# 20' Aluminum Bird Dog



## Woodie (Jun 20, 2008)

I would change it back to a standard transom mount.

Add a JP, and shallow mind. ;D


----------



## paint it black (Nov 3, 2007)

Wow, that's weird. lol


----------



## rkmurphy (Nov 2, 2008)

> I would change it back to a standard transom mount.
> 
> Add a JP, and shallow mind.  ;D


I second that. It's an interested boat, though. Rarely see jons that big!


----------



## kershelbarfield (Aug 17, 2009)

I want to gig flounder on the sailfish flats with that boat so bad ;D


----------



## mark_gardner (Mar 18, 2009)

i have always liked the big jons, definitely a unique set up but would convert it back for sure


----------



## Ckirk57 (Sep 27, 2009)

I could never run it near as shallow as I do now if i had the engine in the rear. The only purpose of this boat is to run the flats around Ozello and Homosassa.

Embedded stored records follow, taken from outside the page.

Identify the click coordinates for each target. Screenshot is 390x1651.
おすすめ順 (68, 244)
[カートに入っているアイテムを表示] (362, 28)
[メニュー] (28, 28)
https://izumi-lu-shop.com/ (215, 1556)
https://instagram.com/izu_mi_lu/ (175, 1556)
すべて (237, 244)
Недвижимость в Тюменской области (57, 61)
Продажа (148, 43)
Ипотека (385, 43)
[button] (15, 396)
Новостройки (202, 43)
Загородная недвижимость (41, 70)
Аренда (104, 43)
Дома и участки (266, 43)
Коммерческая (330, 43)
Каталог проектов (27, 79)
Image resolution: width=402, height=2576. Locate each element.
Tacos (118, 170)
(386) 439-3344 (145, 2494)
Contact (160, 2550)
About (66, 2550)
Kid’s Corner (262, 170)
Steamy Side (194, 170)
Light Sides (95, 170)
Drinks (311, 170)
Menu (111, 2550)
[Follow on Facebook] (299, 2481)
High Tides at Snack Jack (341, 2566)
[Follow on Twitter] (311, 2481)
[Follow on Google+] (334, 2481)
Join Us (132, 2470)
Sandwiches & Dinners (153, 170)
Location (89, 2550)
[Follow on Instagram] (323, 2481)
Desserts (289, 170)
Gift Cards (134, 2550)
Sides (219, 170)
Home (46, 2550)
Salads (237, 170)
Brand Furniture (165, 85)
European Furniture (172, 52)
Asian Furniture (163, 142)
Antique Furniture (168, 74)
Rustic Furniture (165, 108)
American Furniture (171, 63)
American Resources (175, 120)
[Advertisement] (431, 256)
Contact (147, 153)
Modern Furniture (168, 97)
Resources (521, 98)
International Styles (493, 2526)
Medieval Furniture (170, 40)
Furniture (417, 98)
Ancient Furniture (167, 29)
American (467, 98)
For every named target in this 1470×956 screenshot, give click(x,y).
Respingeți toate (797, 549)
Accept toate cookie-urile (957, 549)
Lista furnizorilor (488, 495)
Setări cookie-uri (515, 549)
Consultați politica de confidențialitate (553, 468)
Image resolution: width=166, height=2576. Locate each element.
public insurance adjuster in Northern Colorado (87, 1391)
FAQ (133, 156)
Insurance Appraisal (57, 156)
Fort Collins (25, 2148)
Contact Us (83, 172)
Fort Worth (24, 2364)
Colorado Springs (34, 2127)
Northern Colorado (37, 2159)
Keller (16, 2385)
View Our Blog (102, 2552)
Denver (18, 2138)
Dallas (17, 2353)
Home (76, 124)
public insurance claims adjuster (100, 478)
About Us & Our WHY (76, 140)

And for that it does a great job but it is a bit of a pain to get used to.


----------



## Brett (Jul 16, 2008)

I like it just the way it's set up.
I really dig the pic with the transom lift plate mounted kicker.










As an inshore commercial work hull, shes put together
exactly as she should be, no changes necessary.


                                      

                     Welcome to the forum.


----------



## rkmurphy (Nov 2, 2008)

> I like it just the way it's set up.
> I really dig the pic with the transom lift plate mounted kicker.
> 
> 
> ...


But I can see it now...

That nice Tohatsu moved to the back on a jackplate, composite or aluminum flat floor, big poling platform from gunwale to gunwale...

Anyone else see the potential of even more than it already is?

I bet it floats in spit with all of the surface area...


----------



## Brett (Jul 16, 2008)

Just to mess with RK... 

It wouldn't matter where you mounted the motor,
in any kind of chop, a flat bottom beer can is going to cavitate the prop.
That's why you use them inshore in calm, shallow water.
At planing speeds that long a hull is going to bridge the waves.
That will leave gaps under the hull, between the waves.
A gap gets to the prop and there goes the rev limiter... ;D

Ask me how I learned this little tid bit RK...


----------



## rkmurphy (Nov 2, 2008)

> Just to mess with RK...
> 
> It wouldn't matter where you mounted the motor,
> in any kind of chop, a flat bottom beer can is going to cavitate the prop.
> ...


Haha how did you learn this little tid bit, Brett? And I've learned my limits with the J16! If it ain't calm, sit on a cushion and wear a poncho ;D!


----------



## anytide (Jul 30, 2009)

reminds me of the mullet boat days, back in the 80's -rigg it like it is ,super shallow when set right--anytide-


----------



## Ckirk57 (Sep 27, 2009)

You guys have some great points! I'm interested in the composite floor, what exactly is that and where can you get it? In addition to that I am considering welding up some kind of polling platform or maybe a tower over the tunnel. I have a Miller 251 with a spool gun (aluminum welding machine) so the possibilities are endless. Any thoughts?


----------



## FSUfisher (Jul 16, 2007)

> Just to mess with RK...
> 
> It wouldn't matter where you mounted the motor,
> in any kind of chop, a flat bottom beer can is going to cavitate the prop.
> ...


Was that written in prose Brett?
This boat reminds me of the commercial oyster boats up here in the Big Bend. Pretty cool and unique for sure to see it done with aluminum!


----------



## andrewjn (Sep 25, 2009)

Cody I just realized this is your boat! I did not know you were on here.

Andrew


----------



## Capt Dan Medina (Apr 28, 2008)

I too would like to see ya hang an outboard on the back of her, but if shes working for you now, then why mess with it. Its like they say, "if it aint broke, dont fix it"


----------



## Ckirk57 (Sep 27, 2009)

Yep I saw you boat on here Andrew, you and Mike sure have some fine polling skiffs. I need to do some work on this ol girl to get her a little more up to date.


----------



## HialeahAngler (Dec 18, 2008)

cool and weird. ;D


----------